Europäisches Patent

Europäisches Patent

Falls ein Schutz in mehreren europäischen Staaten angestrebt wird, ist eine europäische Anmeldung einfacher und wirtschaftlicher als entsprechende nationale Anmeldungen.

38 Staaten, einschliesslich aller EU-Länder sowie der Schweiz, sind Europäisches Patentübereinkommen (EPÜ) beigetreten (Stand Mai 2012). Die Liste aller Mitgliedstaaten ist beispielsweise auf der Website des Europäischen Patentamts unter www.european-patent-office.org ersichtlich.

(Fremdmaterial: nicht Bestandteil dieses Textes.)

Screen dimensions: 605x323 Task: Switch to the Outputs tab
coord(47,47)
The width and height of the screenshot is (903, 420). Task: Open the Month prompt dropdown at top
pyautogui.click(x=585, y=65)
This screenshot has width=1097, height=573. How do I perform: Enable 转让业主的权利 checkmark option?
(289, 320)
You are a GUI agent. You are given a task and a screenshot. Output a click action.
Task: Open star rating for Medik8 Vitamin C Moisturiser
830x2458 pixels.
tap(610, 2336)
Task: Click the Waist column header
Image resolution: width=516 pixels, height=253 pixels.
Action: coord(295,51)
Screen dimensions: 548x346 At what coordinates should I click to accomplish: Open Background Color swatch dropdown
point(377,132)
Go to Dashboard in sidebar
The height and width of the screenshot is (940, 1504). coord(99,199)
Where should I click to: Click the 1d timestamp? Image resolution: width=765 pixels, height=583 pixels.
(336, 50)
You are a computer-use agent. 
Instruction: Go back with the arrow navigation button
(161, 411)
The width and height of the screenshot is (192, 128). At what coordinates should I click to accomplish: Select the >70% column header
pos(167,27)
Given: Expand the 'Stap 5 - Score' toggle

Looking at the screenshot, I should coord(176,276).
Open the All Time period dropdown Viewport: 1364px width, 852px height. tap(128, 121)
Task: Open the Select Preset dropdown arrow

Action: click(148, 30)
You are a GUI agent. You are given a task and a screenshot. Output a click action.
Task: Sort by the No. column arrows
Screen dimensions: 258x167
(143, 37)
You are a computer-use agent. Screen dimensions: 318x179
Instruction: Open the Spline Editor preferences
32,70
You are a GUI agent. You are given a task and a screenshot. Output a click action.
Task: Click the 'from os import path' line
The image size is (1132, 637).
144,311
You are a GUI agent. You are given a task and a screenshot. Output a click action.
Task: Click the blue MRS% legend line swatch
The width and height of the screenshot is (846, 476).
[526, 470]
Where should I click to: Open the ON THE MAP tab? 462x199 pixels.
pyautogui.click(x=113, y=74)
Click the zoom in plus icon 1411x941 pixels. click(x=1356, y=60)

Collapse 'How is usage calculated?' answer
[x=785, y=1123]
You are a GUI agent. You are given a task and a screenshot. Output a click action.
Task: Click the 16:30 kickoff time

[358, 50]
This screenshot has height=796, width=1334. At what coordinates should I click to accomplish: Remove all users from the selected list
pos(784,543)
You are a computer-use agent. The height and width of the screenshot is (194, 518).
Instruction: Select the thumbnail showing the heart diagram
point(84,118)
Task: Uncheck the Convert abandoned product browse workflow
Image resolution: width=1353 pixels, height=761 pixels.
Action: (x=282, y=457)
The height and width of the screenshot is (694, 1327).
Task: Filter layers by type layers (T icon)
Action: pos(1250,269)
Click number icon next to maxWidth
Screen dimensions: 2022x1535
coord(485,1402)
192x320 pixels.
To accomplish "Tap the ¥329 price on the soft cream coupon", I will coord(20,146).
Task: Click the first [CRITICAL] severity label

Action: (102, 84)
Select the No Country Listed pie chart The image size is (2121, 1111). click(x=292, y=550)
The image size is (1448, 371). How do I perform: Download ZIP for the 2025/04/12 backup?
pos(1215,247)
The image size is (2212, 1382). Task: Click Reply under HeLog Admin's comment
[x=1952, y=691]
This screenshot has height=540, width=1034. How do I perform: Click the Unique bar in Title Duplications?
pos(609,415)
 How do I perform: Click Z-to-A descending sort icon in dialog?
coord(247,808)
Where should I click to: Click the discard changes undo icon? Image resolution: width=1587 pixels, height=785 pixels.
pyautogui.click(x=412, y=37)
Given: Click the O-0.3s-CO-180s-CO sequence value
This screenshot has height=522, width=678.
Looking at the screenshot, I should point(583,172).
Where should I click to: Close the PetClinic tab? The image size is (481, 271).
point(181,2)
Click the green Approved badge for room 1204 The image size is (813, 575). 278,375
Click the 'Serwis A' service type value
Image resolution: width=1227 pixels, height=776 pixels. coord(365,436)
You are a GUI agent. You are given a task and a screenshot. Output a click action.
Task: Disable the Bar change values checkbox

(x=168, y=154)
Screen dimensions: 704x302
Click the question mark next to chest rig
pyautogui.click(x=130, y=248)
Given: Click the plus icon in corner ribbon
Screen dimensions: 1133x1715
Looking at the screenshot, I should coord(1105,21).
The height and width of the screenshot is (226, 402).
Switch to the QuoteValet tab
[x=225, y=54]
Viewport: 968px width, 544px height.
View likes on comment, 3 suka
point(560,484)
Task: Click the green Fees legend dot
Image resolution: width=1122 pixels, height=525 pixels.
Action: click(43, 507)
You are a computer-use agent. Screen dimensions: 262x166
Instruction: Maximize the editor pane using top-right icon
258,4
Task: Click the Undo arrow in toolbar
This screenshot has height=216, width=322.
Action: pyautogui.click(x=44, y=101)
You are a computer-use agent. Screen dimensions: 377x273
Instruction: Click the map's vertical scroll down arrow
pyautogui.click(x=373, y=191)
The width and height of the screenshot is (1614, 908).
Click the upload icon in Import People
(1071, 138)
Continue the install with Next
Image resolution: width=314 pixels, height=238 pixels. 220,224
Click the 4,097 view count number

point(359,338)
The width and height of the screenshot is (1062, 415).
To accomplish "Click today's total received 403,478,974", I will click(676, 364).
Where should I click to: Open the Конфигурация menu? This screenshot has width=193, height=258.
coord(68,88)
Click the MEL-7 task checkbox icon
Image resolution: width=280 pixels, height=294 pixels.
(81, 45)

Das EPÜ hat ein europäisches Patent errichtet, das vom Europäischen Patentamt (EPA) mit Sitz in München erteilt wird. Der Erteilungsprozess ist zentralisiert und umfasst die im unteren Schema illustrierten Hauptschritte.

Verfahrenschritte

Etude de brevetabilité et recherche de brevets

Europäisches Patent: Patentierbarkeitsanalyse

Wenn eine Erfindung bei uns eingereicht wird, beginnen wir mit einer Patentierbarkeitsanalyse, um sicherzustellen, dass die Erfindung die Bedingung der Neuheit erfüllt. Ziel dieser Analyse ist es, den der Erfindung am nächstliegenden Stand der Technik genau zu bestimmen. Der daraus resultierende Bericht enthält eine Liste der von Dritten veröffentlichten Patente und Artikel, welche die Patentierbarkeit der Erfindung in Frage stellen könnten, sowie Vorschläge bezüglich einer Schutzstrategie

Die Kosten der Patentierbarkeitsanalyse werden gemäss einer im Voraus vereinbarten Pauschale verrechnet, meistens um CHF 3’000.- zuzüglich MwSt, für eine Erfindung mittlerer Komplexität.

Beinahe die Hälfte der uns unterbreiteten Erfindungen werden auf Grund der Patentierbarkeitsanalyse aufgegeben, da die Erfinder einsehen, dass die Möglichkeit eines Schutzes den Aufwand und die Kosten nicht rechtfertigen würden. In diesem Fall bedeutet die durchgeführte Patentierbarkeitsanalyse bedeutende Kosteneinsparungen, da die Kosten einer überflüssigen Patentanmeldung vermieden werden können.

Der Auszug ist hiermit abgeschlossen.